La Féline (Cat People) – de Jacques Tourneur – 1942
C’est un peu le maître étalon du film d’épouvante des années 40, le film qui a réinventé l’esthétique du genre, et représente le mieux la « marque » de la RKO. Suggérer plutôt que montrer… Prenant le contre-pied des films de monstre de la Universal, Jacques Tourneur et le producteur Val Lewton imaginent une autre forme de peur, basée sur l’imagination du spectateur.
La Féline est un film imparfait, qui n’évite pas certaines longueurs, et n’a pas la profondeur de Vaudou, autre film du tandem Lewton-Tourneur. Les personnages, d’ailleurs, manquent un peu de profondeur, à l’exception de celui de Simone Simon, dans le rôle de sa vie, qui la marquera à jamais. Fascinante, l’actrice trouve l’équilibre parfait entre l’innocence la plus pure et la hantise d’un mystérieux héritage.
Immigrée venue d’un pays de l’Est, son personnage est marqué par une vieille malédiction qui prive les jeunes femmes de vivre leurs histoires d’amour. Après une introduction pas vraiment palpitante, le film prend une autre dimension lorsque cet héritage mystérieux prend forme, avec l’apparition d’une femme au physique très félin dont l’unique mot prononcé dans une langue étrangère glace le sang…

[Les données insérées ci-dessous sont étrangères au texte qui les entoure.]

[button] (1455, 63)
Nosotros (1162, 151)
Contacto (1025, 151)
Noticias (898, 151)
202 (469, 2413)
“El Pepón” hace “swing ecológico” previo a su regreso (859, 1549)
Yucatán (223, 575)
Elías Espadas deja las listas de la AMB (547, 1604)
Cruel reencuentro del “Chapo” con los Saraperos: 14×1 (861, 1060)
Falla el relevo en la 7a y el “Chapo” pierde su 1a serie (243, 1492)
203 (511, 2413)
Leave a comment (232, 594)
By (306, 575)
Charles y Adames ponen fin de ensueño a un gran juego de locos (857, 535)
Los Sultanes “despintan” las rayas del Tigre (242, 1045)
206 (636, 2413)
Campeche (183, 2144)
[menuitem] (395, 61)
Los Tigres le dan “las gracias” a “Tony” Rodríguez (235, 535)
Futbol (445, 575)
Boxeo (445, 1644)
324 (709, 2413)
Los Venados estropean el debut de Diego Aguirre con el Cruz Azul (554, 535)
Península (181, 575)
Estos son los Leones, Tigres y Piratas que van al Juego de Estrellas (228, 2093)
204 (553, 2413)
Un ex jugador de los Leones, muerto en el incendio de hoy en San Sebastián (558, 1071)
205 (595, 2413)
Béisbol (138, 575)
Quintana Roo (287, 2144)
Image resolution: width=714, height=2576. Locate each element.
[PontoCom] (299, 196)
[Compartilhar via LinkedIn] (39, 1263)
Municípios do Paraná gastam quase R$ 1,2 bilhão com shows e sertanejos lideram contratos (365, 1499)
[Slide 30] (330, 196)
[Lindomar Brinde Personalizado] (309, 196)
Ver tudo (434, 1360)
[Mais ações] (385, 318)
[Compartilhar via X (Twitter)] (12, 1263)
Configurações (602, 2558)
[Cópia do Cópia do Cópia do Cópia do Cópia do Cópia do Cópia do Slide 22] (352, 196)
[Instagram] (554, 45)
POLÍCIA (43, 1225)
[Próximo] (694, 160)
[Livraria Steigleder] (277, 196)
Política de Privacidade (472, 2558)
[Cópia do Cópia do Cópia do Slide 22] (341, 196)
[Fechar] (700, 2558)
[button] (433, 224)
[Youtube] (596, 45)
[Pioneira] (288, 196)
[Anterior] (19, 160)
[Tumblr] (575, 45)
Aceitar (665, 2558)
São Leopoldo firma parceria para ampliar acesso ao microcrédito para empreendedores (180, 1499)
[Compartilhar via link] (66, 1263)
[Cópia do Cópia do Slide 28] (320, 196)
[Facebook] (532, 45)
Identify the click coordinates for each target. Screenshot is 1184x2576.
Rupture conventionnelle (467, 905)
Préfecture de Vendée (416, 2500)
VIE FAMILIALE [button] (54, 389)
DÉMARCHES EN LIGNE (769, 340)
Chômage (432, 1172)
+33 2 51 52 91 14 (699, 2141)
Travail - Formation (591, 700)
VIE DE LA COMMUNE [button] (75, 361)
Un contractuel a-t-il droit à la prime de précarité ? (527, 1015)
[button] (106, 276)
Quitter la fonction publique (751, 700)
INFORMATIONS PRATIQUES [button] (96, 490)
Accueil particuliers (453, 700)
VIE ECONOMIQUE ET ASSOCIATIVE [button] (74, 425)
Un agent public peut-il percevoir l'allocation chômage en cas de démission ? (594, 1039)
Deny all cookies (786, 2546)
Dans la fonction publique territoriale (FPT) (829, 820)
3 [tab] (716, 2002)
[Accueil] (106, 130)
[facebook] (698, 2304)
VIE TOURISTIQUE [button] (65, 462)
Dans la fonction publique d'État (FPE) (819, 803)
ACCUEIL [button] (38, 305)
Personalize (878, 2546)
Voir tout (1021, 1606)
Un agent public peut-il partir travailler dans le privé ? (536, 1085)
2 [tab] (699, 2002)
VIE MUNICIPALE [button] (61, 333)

C’est évidemment quand il s’agit d’évoquer la peur que le film touche au génie, dans une série de séquences étirées à l’extrême et absolument formidables. Celle de la piscine, surtout, est un véritable chef d’œuvre, jouant merveilleusement sur les ombres, les reflets de l’eau sur le plafond, et le son pour souligner la peur de la jeune femme menacée par une forme féline que l’on ne fera qu’entrapercevoir… et faire naître celle du spectateur.
Le choix de suggérer plutôt que de montrer fut sans doute dicté par les contraintes budgétaires du film (comme Minnelli le montrera dans Les Ensorcelés, clin d’œil à peine masqué au tournage de La Féline). Mais c’est bien ce choix qui fait de La Féline un monument du genre, malgré ses quelques faiblesses. Devant la caméra de Tourneur, un simple trottoir filmé de nuit devient le lieu le plus angoissant du monde ; un bureau familier se transforme en théâtre dont le moindre recoin devient menaçant…
Pour leur troisième film en commun, L’Homme Léopard (la référence féline est évidente) Tourneur et Lewton s’inscritont ouvertement dans la droite lignée de La Féline. Mais en ne gardant que l’approche presque théorique : en simplifiant l’intrigue à l’extrême, Tourneur proposera différentes manières de mettre en scène la peur. Le grand sujet de ce pan passionnant de sa carrière si riche.
•Un beau coffret collector deux DVD réunit les trois films RKO du duo Jacques Tourneur – Val Lawton (La Féline, Vaudou et L’Homme Léopard), avec un livret un peu léger et une poignée de documentaires et d’entretiens assez passionnants. Aux Editions Montparnasse.